Data section >>
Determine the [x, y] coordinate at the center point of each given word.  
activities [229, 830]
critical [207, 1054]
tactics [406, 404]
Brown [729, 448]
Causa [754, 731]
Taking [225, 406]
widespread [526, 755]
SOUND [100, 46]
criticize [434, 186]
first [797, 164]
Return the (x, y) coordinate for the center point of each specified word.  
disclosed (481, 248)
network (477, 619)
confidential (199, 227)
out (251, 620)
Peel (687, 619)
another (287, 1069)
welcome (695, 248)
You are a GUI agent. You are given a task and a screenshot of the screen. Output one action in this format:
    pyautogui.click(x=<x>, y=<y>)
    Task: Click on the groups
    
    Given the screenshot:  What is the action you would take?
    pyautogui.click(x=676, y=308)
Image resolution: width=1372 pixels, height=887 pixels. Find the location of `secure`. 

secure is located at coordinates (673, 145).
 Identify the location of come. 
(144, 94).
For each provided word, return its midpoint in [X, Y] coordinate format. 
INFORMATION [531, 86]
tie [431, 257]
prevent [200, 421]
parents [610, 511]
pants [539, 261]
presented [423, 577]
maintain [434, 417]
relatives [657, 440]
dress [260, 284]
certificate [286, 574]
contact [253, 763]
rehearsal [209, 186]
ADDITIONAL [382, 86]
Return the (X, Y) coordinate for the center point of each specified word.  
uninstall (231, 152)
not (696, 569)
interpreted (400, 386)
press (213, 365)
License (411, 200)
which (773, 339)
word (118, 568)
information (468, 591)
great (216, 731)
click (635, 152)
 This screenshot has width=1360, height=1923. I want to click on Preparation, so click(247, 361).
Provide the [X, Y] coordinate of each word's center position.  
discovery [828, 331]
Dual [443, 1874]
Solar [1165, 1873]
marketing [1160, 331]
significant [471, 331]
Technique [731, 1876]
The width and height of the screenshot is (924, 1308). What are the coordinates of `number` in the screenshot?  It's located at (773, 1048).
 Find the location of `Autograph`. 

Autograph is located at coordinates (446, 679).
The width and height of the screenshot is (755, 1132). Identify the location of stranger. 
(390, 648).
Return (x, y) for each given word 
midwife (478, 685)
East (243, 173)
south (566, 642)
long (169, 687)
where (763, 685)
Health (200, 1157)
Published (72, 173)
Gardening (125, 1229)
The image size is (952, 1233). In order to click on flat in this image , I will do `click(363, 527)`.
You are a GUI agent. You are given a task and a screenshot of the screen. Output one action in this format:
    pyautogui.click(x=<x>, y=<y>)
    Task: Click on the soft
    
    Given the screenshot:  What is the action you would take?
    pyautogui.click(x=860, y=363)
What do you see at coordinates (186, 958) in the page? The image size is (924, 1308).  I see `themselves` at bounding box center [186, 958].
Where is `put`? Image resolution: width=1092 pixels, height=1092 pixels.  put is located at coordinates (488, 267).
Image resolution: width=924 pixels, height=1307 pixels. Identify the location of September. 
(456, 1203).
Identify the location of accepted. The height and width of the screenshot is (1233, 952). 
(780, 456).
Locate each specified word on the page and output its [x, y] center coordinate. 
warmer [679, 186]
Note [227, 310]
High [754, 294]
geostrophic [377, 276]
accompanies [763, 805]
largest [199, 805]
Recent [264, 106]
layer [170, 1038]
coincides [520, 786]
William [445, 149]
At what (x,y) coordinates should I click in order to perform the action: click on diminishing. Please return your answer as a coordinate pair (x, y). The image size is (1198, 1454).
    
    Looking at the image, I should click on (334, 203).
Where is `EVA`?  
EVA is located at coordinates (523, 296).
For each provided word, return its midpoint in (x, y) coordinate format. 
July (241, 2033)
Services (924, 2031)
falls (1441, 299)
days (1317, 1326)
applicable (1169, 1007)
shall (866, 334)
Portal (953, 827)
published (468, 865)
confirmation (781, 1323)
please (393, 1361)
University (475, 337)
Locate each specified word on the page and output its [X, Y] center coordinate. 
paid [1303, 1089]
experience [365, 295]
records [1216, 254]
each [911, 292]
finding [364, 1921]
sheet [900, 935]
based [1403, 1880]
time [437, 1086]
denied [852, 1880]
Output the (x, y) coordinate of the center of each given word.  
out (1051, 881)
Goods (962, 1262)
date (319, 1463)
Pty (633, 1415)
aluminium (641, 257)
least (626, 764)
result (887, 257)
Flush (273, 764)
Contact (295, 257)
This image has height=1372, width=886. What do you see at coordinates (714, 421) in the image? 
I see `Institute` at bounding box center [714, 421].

Directive >> Reproduce every row above verbatim, from the first to the last, with no changes to wording, punctuation, or coordinates.

Output of the exercise >>
Determine the [x, y] coordinate at the center point of each given word.  
activities [229, 830]
critical [207, 1054]
tactics [406, 404]
Brown [729, 448]
Causa [754, 731]
Taking [225, 406]
widespread [526, 755]
SOUND [100, 46]
criticize [434, 186]
first [797, 164]
Return the (x, y) coordinate for the center point of each specified word.  
disclosed (481, 248)
network (477, 619)
confidential (199, 227)
out (251, 620)
Peel (687, 619)
another (287, 1069)
welcome (695, 248)
You are a GUI agent. You are given a task and a screenshot of the screen. Output one action in this format:
    pyautogui.click(x=<x>, y=<y>)
    Task: Click on the groups
    
    Given the screenshot:  What is the action you would take?
    pyautogui.click(x=676, y=308)
Image resolution: width=1372 pixels, height=887 pixels. Find the location of `secure`. 

secure is located at coordinates (673, 145).
 Identify the location of come. 
(144, 94).
For each provided word, return its midpoint in [X, Y] coordinate format. 
INFORMATION [531, 86]
tie [431, 257]
prevent [200, 421]
parents [610, 511]
pants [539, 261]
presented [423, 577]
maintain [434, 417]
relatives [657, 440]
dress [260, 284]
certificate [286, 574]
contact [253, 763]
rehearsal [209, 186]
ADDITIONAL [382, 86]
Return the (X, Y) coordinate for the center point of each specified word.  
uninstall (231, 152)
not (696, 569)
interpreted (400, 386)
press (213, 365)
License (411, 200)
which (773, 339)
word (118, 568)
information (468, 591)
great (216, 731)
click (635, 152)
 This screenshot has width=1360, height=1923. I want to click on Preparation, so click(247, 361).
Provide the [X, Y] coordinate of each word's center position.  
discovery [828, 331]
Dual [443, 1874]
Solar [1165, 1873]
marketing [1160, 331]
significant [471, 331]
Technique [731, 1876]
The width and height of the screenshot is (924, 1308). What are the coordinates of `number` in the screenshot?  It's located at (773, 1048).
 Find the location of `Autograph`. 

Autograph is located at coordinates (446, 679).
The width and height of the screenshot is (755, 1132). Identify the location of stranger. 
(390, 648).
Return (x, y) for each given word 
midwife (478, 685)
East (243, 173)
south (566, 642)
long (169, 687)
where (763, 685)
Health (200, 1157)
Published (72, 173)
Gardening (125, 1229)
The image size is (952, 1233). In order to click on flat in this image , I will do `click(363, 527)`.
You are a GUI agent. You are given a task and a screenshot of the screen. Output one action in this format:
    pyautogui.click(x=<x>, y=<y>)
    Task: Click on the soft
    
    Given the screenshot:  What is the action you would take?
    pyautogui.click(x=860, y=363)
What do you see at coordinates (186, 958) in the page? The image size is (924, 1308).  I see `themselves` at bounding box center [186, 958].
Where is `put`? Image resolution: width=1092 pixels, height=1092 pixels.  put is located at coordinates (488, 267).
Image resolution: width=924 pixels, height=1307 pixels. Identify the location of September. 
(456, 1203).
Identify the location of accepted. The height and width of the screenshot is (1233, 952). 
(780, 456).
Locate each specified word on the page and output its [x, y] center coordinate. 
warmer [679, 186]
Note [227, 310]
High [754, 294]
geostrophic [377, 276]
accompanies [763, 805]
largest [199, 805]
Recent [264, 106]
layer [170, 1038]
coincides [520, 786]
William [445, 149]
At what (x,y) coordinates should I click in order to perform the action: click on diminishing. Please return your answer as a coordinate pair (x, y). The image size is (1198, 1454).
    
    Looking at the image, I should click on (334, 203).
Where is `EVA`?  
EVA is located at coordinates (523, 296).
For each provided word, return its midpoint in (x, y) coordinate format. 
July (241, 2033)
Services (924, 2031)
falls (1441, 299)
days (1317, 1326)
applicable (1169, 1007)
shall (866, 334)
Portal (953, 827)
published (468, 865)
confirmation (781, 1323)
please (393, 1361)
University (475, 337)
Locate each specified word on the page and output its [X, Y] center coordinate. 
paid [1303, 1089]
experience [365, 295]
records [1216, 254]
each [911, 292]
finding [364, 1921]
sheet [900, 935]
based [1403, 1880]
time [437, 1086]
denied [852, 1880]
Output the (x, y) coordinate of the center of each given word.  
out (1051, 881)
Goods (962, 1262)
date (319, 1463)
Pty (633, 1415)
aluminium (641, 257)
least (626, 764)
result (887, 257)
Flush (273, 764)
Contact (295, 257)
This image has height=1372, width=886. What do you see at coordinates (714, 421) in the image? 
I see `Institute` at bounding box center [714, 421].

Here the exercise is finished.